Hubbard model (4-site, half-filling): DVQE with $Q=4$ qubits and $|B_{\text{configs}}|=6$ achieves ground-state energy errors $\lesssim 10^{-3}t$ for $U/t>2$ , orders of magnitude superior to mean-field ( $\gtrsim 0.5 t$ ) (Stenger et al., 2021).
Molecular electronic structure: ClusterVQE matched or exceeded ADAPT-VQE and iQCC in accuracy, realizing energies within chemical accuracy on noisy simulators and hardware, with circuit-depth and qubit-count reductions (Zhang et al., 2021).
QUBO benchmarks: Distributed DVQE (python package: raiselab) achieved state fidelity $1$ vs monolithic and exact results for up to 10 qubits, with identical energy convergence and histogram modes hitting known minima (Hasanzadeh et al., 24 Aug 2025).
Unit commitment (UC): In hybrid ADMM-DVQE, block-diagonal QUBOs of size up to 360 qubits (batches) solved on distributed simulators matched brute-force solutions, improved convergence (40% faster in runtime), and enabled horizontal scaling for larger instances ( $N=50$ , $T=24$ ) (Hasanzadeh et al., 5 Nov 2025).
Two-module architectures: Benchmarks on TFIM, XYZ, and Heisenberg chains with $N=12$ and $n_i\leq3$ remote gates per shot achieved relative energy errors down to $10^{-4}$ , comparable to all-to-all monolithic devices (Khait et al., 2023).

7. Generalizations, Limitations, and Future Directions

The DVQE paradigm is directly extensible:

General Hamiltonians: Any fermionic or spin Hamiltonian with exploitable symmetry structure or modular entanglement can be split into classical/quantum, cluster, or multi-QPU partitions, e.g. lattice models (Heisenberg, $t$ – $J$ ), quantum chemistry (active space splitting) (Stenger et al., 2021, Zhang et al., 2021).
Increasing QPU count: Horizontal scaling allows arbitrarily large instances to be tackled as hardware modules proliferate.
Open challenges: Hardware realizations of TeleGate protocols rely on high-fidelity entanglement and minimal classical latency; error-mitigation strategies are required for practical devices. The overhead of metaheuristic initialization grows with ansatz parameter size but remains subexponential compared to problem dimension (Hasanzadeh et al., 24 Aug 2025, Hasanzadeh et al., 5 Nov 2025).
Applications: Modular and distributed DVQE is applicable as a plug-in solver for QUBO optimization in operational research (e.g., energy scheduling), quantum chemistry, and lattice simulations with realistic hardware constraints.

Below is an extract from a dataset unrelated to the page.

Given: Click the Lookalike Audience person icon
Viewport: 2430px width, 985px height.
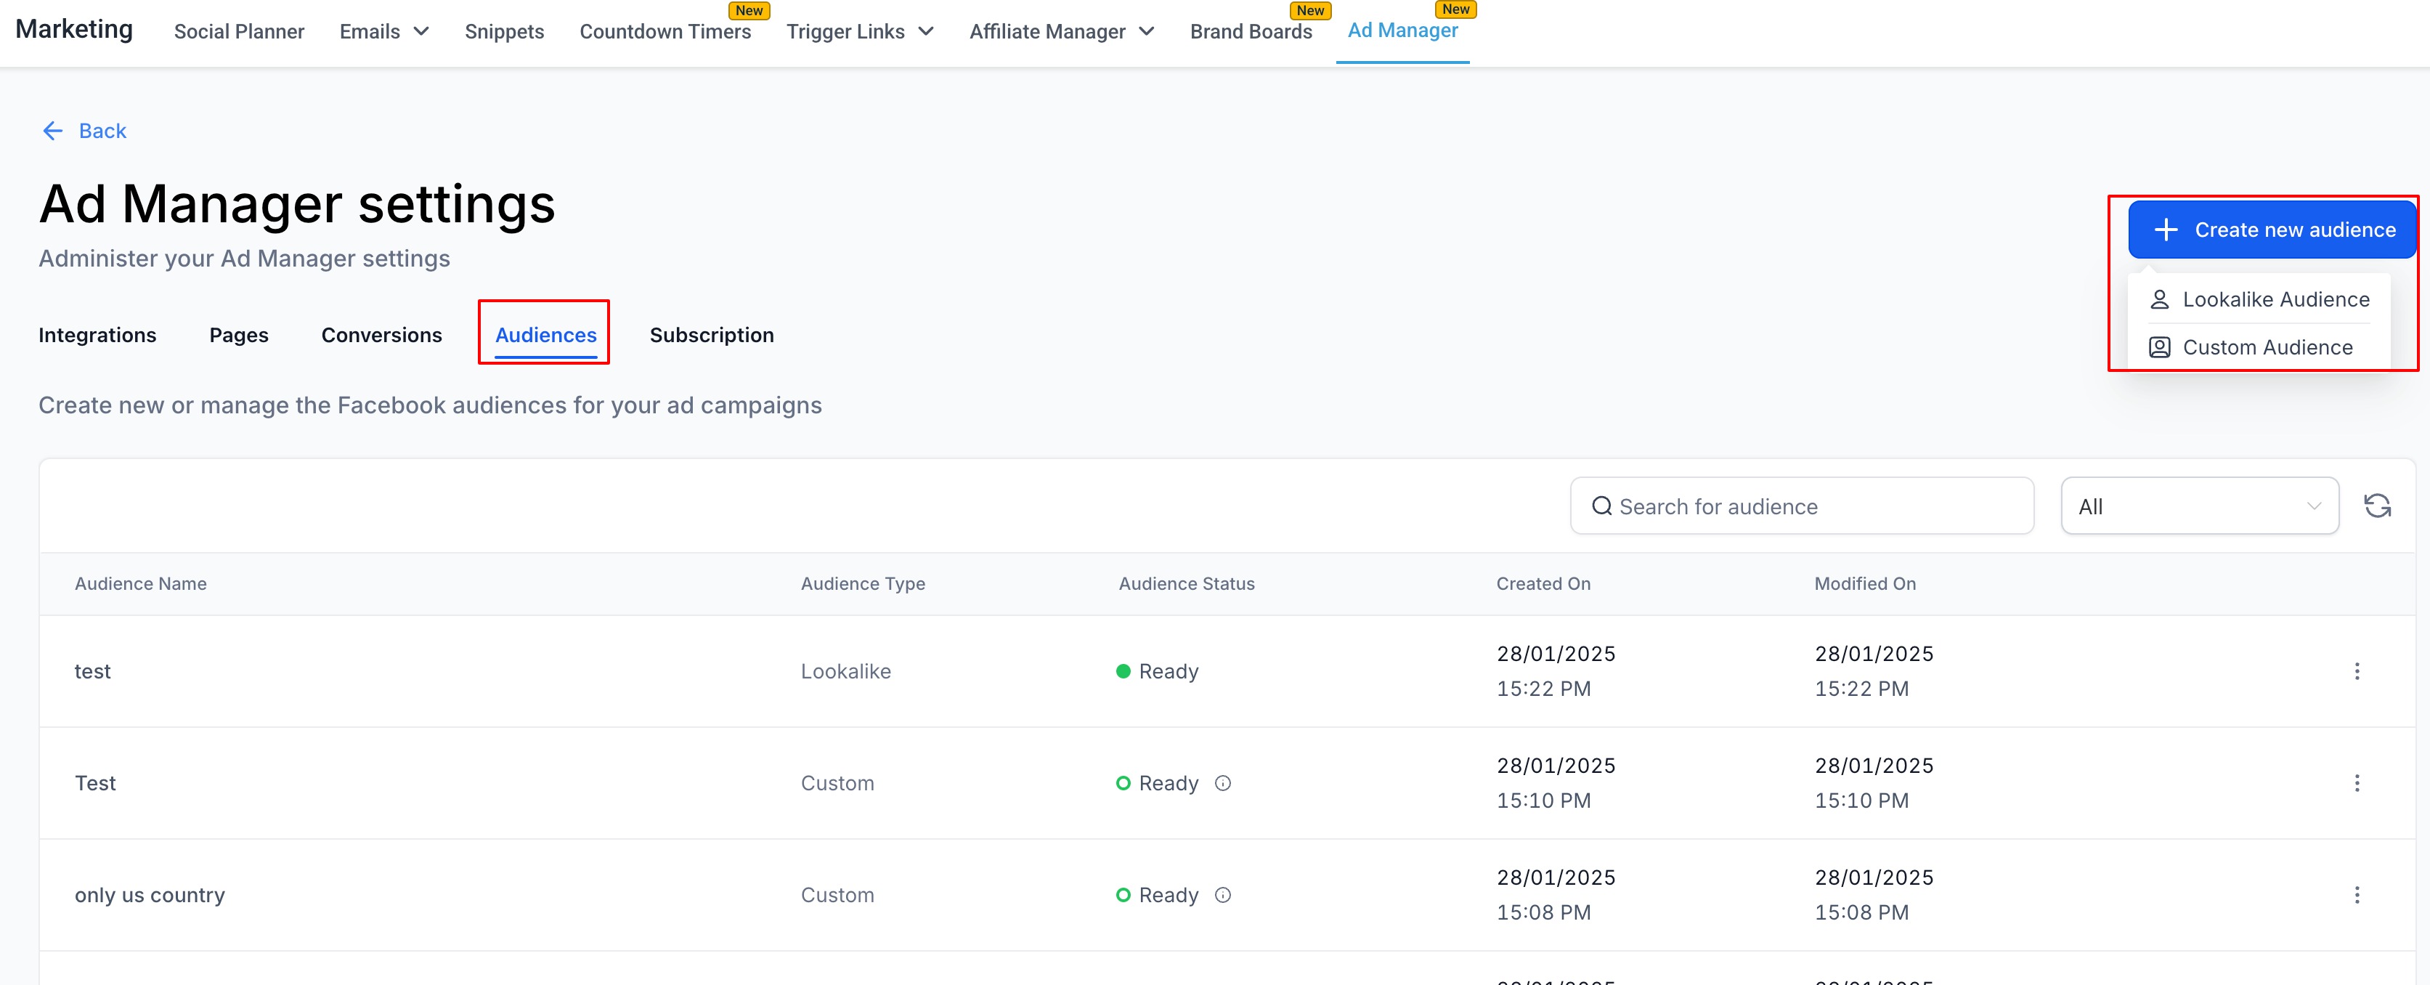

In conclusion, Distributed Variational Quantum Eigensolvers provide a unified and scalable approach to quantum simulation and optimization on both current and emerging distributed architectures, delivering reductions in quantum resource requirements at polynomial (and controllable) increases in classical and quantum measurement overhead. This framework facilitates incremental progress toward quantum advantage as networked modular quantum devices become available.